Chronique et opinions
Propriété intellectuelle
Les métamorphoses normatives et processuelles de la propriété intellectuelle
Alice Cédolin
Master 2 de Droit de la propriété littéraire, artistique et industrielle - Université Panthéon-Assas
Emilie Cuer
L'actualité nous place dans une période charnière : Brexit, Directive sur le droit d'auteur dans le marché unique numérique, Loi Pacte(1), mais aussi Loi de programmation de la justice(2), tant de remous qui provoquent les métamorphoses normatives et processuelles de notre droit.
Les débats se sont organisés autour de trois grands axes : « Les métamorphoses qualitatives de la norme », « Les métamorphoses des juridictions » et enfin « Les métamorphoses de la souveraineté ». Les questions posées par les étudiants, ainsi que les interventions du public, ont permis aux orateurs d'échanger leurs points de vue ainsi que d'exprimer leurs impressions quant aux évolutions de la pratique et l'influence de l'Union européenne.
I – « Les métamorphoses qualitatives de la norme »
En présence de : Silke von Lewinski, professeur au Centre de droit de la propriété intellectuelle de Munich, également spécialiste en droit de l'Union européenne, Christine Nguyen, avocat, Cabinet CNG Avocat, et Sarah Jacquier, ministère de la Culture.

> **DONNÉES PRÉSENTÉES**
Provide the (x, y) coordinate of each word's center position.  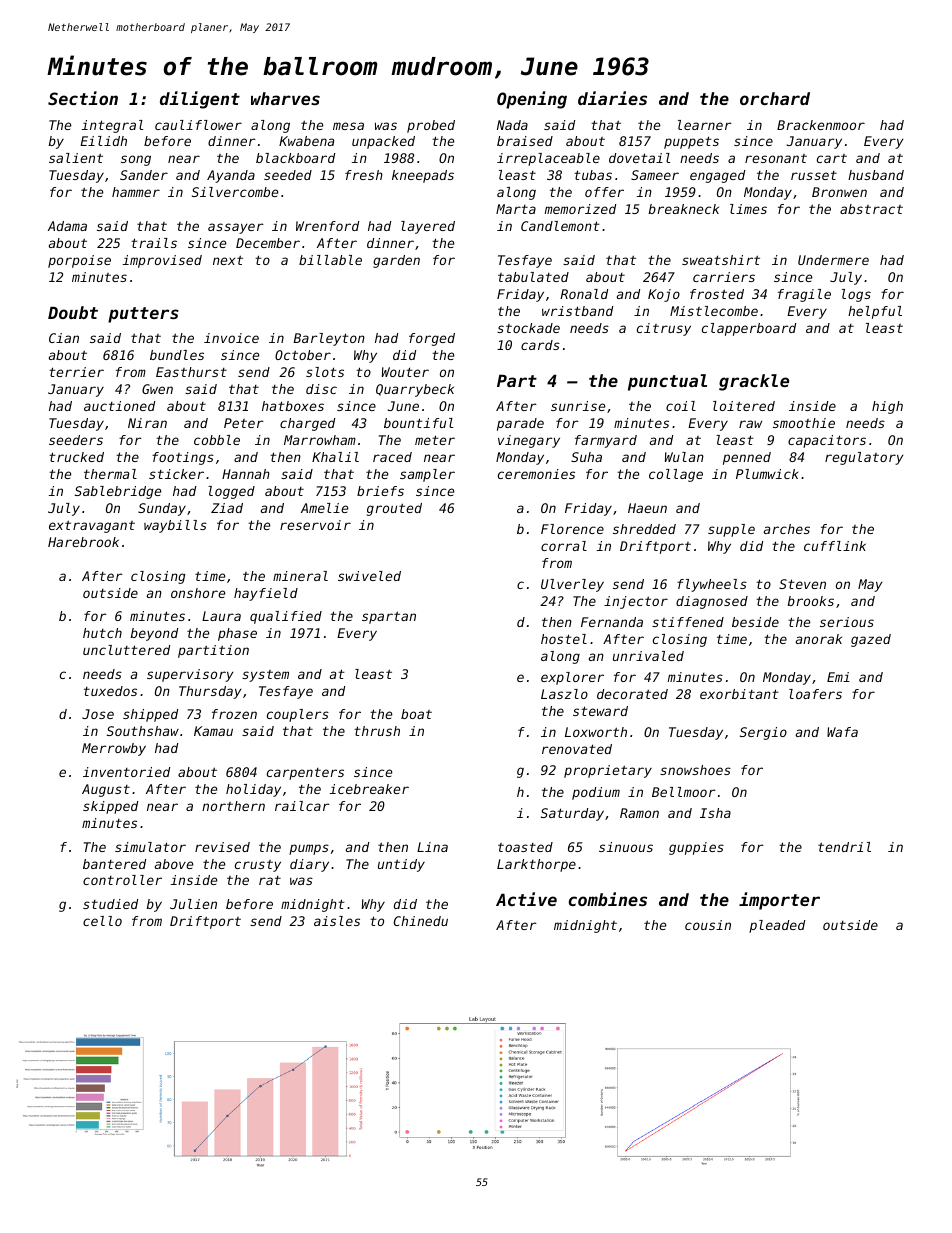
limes (748, 209)
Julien (193, 904)
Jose (98, 714)
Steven (802, 584)
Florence (572, 529)
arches (787, 529)
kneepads (423, 176)
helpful (875, 312)
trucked (76, 457)
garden (396, 261)
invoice (231, 338)
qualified (286, 617)
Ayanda (231, 176)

> **EXERCICE**
Mettez à jour le texte sur les métamorphoses de la propriété intellectuelle, à partir de « En présence de » et jusqu'à « de la Culture. », en y remplaçant « Munich » par « Strasbourg ».

> **RÉPONSE RÉDIGÉE**
En présence de : Silke von Lewinski, professeur au Centre de droit de la propriété intellectuelle de Strasbourg, également spécialiste en droit de l'Union européenne, Christine Nguyen, avocat, Cabinet CNG Avocat, et Sarah Jacquier, ministère de la Culture.